Atividade de Scanning em Portais da Palo Alto Networks Aumenta 500% em Um Dia

A empresa de inteligência de ameaças GreyNoise divulgou que observou um pico na atividade de scanning direcionada aos portais de login da Palo Alto Networks.

A empresa relatou um aumento de quase 500% em endereços IP escaneando os portais de login da Palo Alto Networks em 3 de outubro de 2025, o nível mais alto registrado nos últimos três meses. O tráfego foi descrito como direcionado e estruturado, visando principalmente os portais de login da Palo Alto.

Cerca de 1.300 endereços IP únicos participaram do esforço, um salto significativo em relação aos aproximadamente 200 endereços IP únicos observados anteriormente.

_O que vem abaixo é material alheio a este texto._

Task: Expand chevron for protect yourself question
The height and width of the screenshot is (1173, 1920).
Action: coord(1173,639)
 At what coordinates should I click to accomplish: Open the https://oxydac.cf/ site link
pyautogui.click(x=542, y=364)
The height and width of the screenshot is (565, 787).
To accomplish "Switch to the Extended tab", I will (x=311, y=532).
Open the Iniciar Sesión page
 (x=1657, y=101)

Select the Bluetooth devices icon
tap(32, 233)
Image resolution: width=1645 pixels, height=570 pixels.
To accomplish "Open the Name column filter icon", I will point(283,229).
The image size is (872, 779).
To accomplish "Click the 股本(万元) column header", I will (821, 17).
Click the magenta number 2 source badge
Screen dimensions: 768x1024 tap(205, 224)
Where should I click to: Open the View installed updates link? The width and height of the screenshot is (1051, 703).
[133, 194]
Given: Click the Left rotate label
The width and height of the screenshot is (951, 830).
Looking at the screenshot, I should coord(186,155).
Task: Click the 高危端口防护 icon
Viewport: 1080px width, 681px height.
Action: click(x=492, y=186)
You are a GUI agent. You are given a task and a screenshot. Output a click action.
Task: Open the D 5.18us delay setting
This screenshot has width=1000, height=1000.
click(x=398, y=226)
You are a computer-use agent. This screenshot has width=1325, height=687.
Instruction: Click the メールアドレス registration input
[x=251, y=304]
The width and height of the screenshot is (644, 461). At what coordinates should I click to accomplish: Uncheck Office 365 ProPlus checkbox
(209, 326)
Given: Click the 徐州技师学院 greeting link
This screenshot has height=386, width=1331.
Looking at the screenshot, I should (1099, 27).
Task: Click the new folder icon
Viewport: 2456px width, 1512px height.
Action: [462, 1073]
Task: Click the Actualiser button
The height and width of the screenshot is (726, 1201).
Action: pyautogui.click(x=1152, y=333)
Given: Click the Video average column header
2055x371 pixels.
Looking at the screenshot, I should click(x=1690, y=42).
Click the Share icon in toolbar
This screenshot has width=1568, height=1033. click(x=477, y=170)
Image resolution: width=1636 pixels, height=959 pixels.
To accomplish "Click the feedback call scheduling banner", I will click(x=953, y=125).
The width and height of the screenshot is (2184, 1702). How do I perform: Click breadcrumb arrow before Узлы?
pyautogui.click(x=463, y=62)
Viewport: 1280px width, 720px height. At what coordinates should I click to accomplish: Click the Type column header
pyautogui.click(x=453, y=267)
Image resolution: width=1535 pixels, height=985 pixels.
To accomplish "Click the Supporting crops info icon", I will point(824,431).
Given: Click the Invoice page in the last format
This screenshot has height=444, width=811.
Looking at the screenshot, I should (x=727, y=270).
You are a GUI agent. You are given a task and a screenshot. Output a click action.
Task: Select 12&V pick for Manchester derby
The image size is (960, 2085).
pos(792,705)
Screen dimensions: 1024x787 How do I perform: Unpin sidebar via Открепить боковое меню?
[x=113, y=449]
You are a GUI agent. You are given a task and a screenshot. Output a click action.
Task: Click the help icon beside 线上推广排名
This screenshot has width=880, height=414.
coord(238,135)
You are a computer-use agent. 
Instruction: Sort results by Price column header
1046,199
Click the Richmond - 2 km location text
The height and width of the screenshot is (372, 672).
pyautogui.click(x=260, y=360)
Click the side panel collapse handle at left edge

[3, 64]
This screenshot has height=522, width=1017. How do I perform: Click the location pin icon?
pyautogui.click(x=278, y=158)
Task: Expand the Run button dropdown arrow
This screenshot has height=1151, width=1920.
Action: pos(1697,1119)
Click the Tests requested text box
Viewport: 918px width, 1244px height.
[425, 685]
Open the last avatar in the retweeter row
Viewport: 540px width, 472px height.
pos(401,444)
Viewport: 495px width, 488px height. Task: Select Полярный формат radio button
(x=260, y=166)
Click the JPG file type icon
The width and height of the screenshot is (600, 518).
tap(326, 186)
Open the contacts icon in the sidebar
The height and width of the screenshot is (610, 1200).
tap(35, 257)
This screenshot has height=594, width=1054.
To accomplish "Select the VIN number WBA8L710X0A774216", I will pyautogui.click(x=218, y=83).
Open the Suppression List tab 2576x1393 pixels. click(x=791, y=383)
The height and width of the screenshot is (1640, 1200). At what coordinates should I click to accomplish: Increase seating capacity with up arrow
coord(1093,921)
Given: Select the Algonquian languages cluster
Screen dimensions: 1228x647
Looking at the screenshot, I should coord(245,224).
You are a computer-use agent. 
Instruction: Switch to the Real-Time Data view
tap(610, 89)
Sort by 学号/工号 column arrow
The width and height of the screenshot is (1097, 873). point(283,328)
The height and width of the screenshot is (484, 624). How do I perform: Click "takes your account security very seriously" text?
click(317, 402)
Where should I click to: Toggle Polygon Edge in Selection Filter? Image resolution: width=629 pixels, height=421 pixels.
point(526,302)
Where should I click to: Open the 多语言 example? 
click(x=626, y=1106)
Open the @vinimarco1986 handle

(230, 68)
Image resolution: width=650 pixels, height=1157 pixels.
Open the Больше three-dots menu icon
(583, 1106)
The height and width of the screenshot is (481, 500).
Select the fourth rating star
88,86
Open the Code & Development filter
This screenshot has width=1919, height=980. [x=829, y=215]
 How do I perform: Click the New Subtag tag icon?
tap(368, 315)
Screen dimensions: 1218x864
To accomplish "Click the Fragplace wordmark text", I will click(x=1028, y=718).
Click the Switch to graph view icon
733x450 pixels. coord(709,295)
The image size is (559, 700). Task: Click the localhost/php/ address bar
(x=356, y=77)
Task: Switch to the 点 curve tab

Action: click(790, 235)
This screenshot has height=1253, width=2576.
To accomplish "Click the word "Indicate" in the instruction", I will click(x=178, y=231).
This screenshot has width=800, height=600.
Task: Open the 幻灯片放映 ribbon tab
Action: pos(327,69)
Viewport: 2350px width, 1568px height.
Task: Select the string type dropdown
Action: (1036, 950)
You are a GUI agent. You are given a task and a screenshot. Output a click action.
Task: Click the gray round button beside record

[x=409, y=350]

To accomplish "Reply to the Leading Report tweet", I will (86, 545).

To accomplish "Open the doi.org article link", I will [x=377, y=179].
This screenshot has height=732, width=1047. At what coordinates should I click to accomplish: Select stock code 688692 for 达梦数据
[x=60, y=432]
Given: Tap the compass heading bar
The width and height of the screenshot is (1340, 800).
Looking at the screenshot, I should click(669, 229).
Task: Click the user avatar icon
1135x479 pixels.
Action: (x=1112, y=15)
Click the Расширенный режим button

Desses endereços IP, 93% são classificados como suspeitos e 7% como maliciosos.

A grande maioria dos endereços IP está geolocalizada nos EUA, com clusters menores detectados no Reino Unido, Holanda, Canadá e Rússia.

A GreyNoise observou que este aumento na Palo Alto compartilha características com o scanning do Cisco ASA ocorrido nas últimas 48 horas, com ambos os scanners exibindo agrupamento regional e sobreposição de fingerprinting nas ferramentas utilizadas.

O desenvolvimento ocorre quando a GreyNoise havia notado anteriormente em seu relatório Early Warning Signals que surtos de scanning malicioso, brute-forcing ou tentativas de exploração são frequentemente seguidos pela divulgação de um novo CVE afetando a mesma tecnologia dentro de seis semanas.

Em setembro, a GreyNoise havia alertado sobre varreduras suspeitas direcionadas a dispositivos Cisco Adaptive Security Appliance (ASA), que posteriormente resultaram na divulgação de dois novos zero-days no Cisco ASA explorados em ataques do mundo real.